**AIM:**
Please copy out word for word everything in the rows below from the line containing "Click the prod" down to the end of the rows, leaving out the pictures.

++++++++

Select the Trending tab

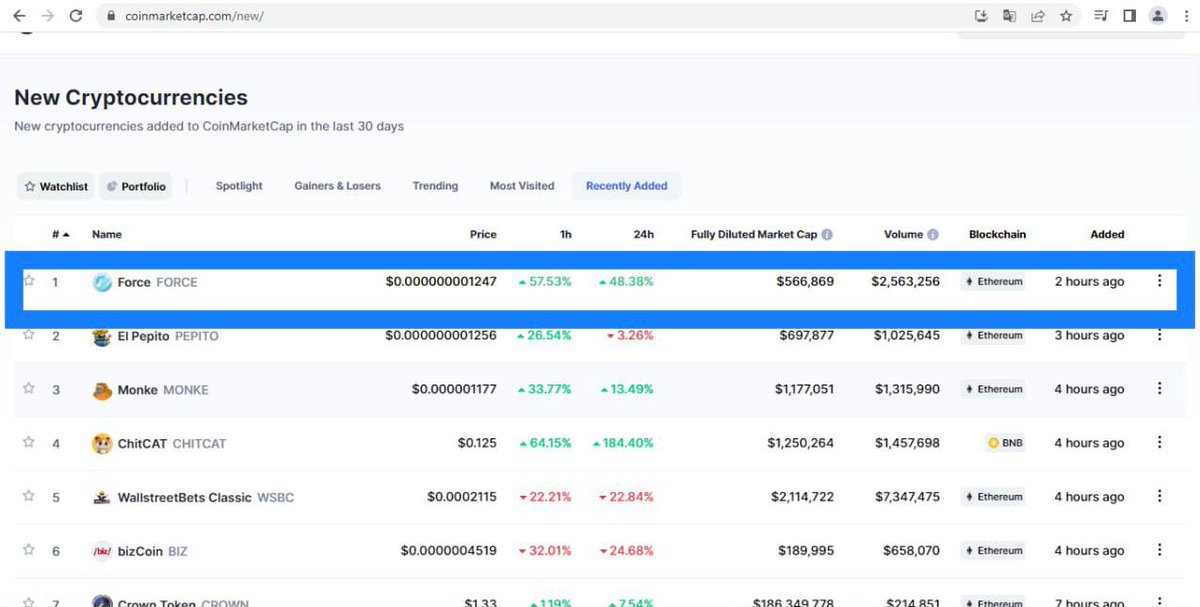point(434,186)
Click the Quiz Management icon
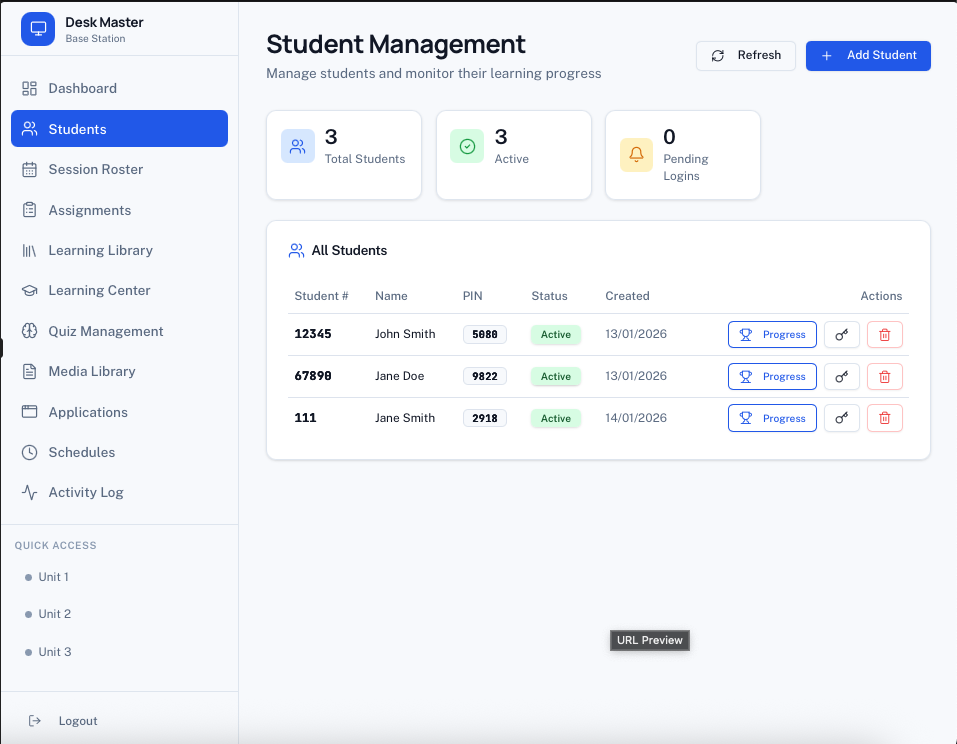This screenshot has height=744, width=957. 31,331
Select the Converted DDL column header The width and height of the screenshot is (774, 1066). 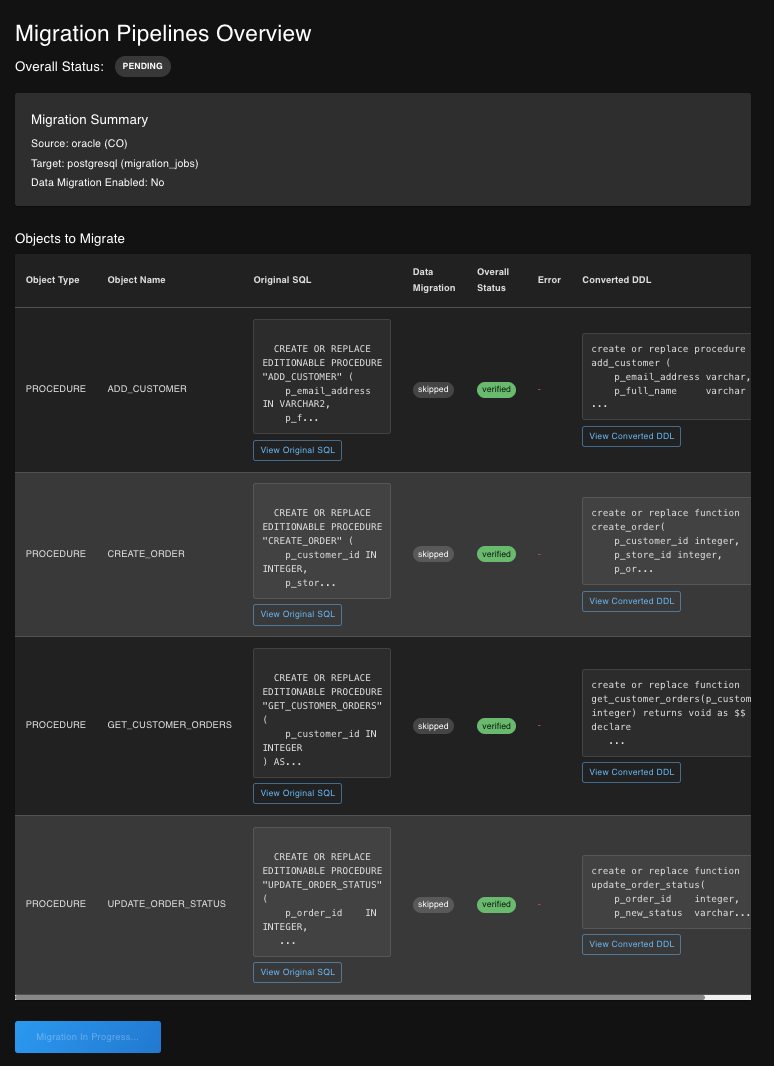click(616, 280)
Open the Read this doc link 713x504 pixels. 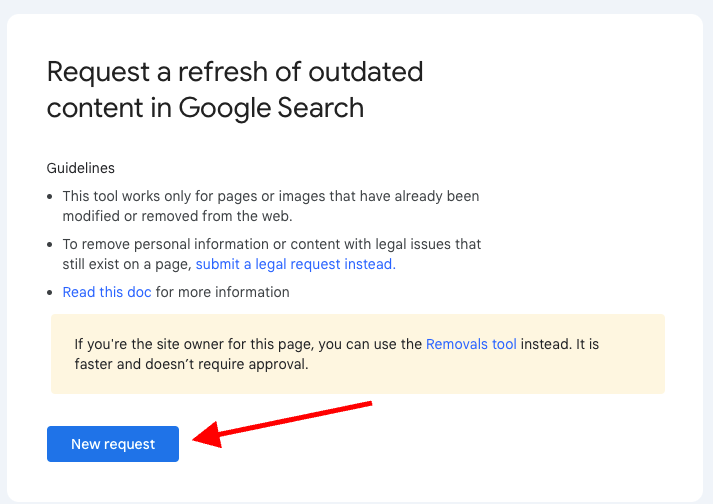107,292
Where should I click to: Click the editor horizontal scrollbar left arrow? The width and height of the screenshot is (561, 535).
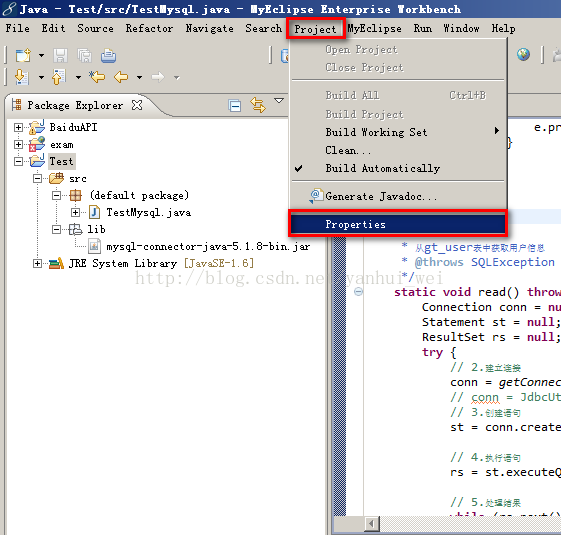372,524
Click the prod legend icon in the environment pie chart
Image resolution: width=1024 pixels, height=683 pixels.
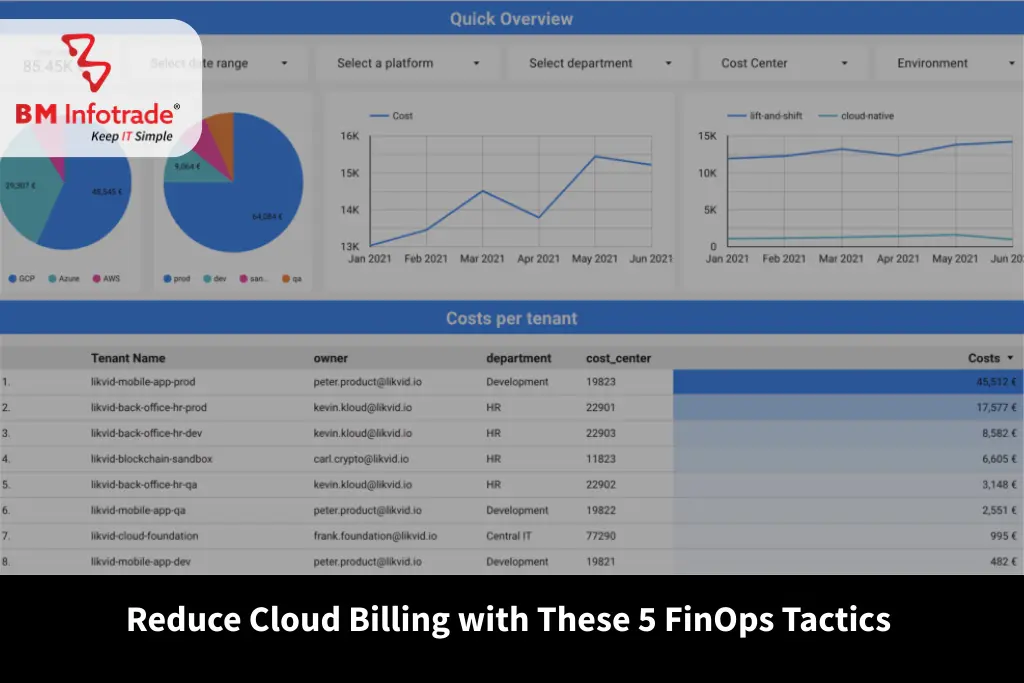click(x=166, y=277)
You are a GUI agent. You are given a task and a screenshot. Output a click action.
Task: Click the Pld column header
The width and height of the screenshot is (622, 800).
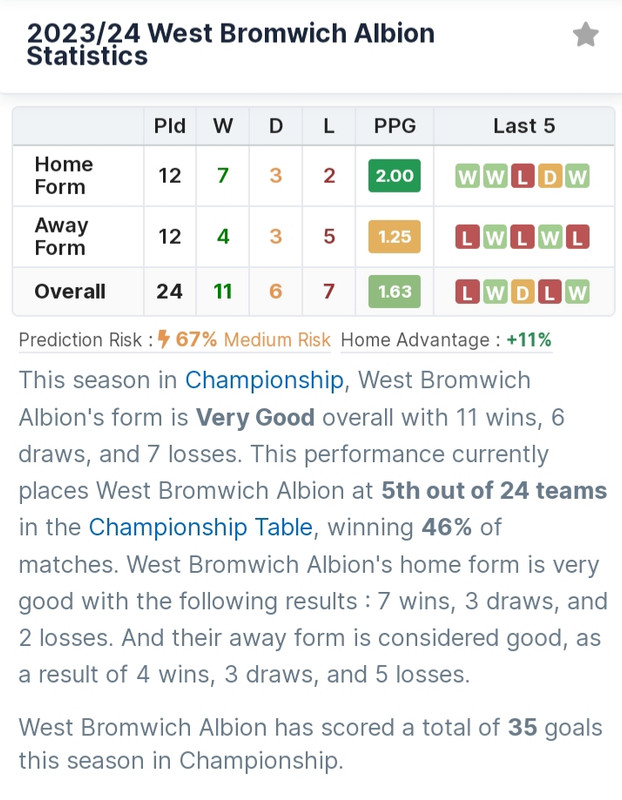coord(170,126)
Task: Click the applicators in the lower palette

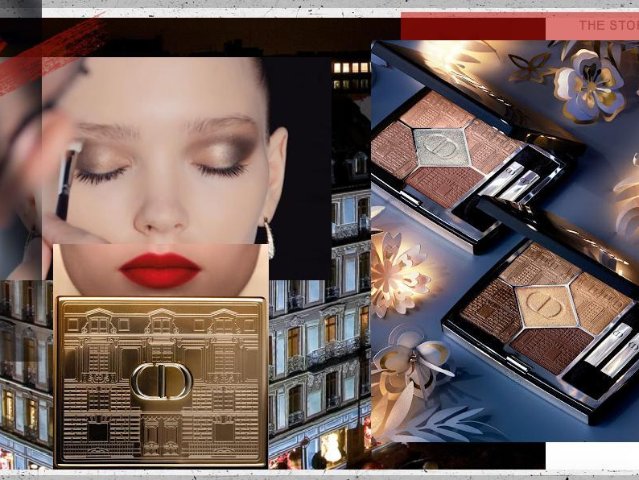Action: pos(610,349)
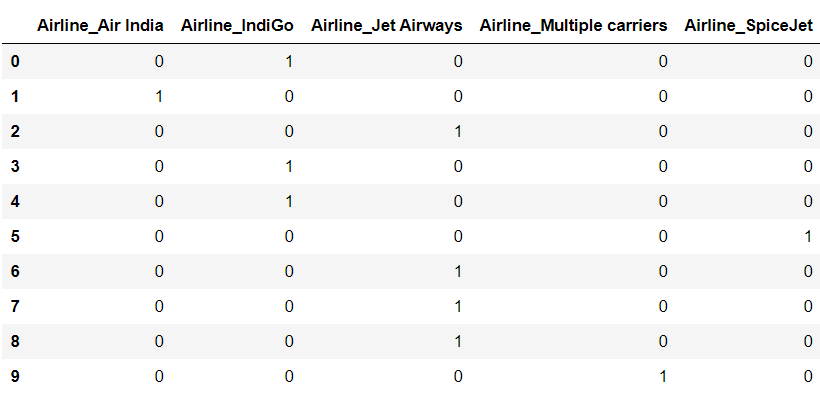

++++++++

**SOLUTION FOR THIS EXERCISE:**
Click the prod legend icon in the environment pie chart
Image resolution: width=1024 pixels, height=683 pixels.
click(x=166, y=277)
You are a GUI agent. You are given a task and a screenshot. Output a click action.
Task: Click the Pld column header
The width and height of the screenshot is (622, 800).
coord(170,126)
Task: Click the applicators in the lower palette

Action: pos(610,349)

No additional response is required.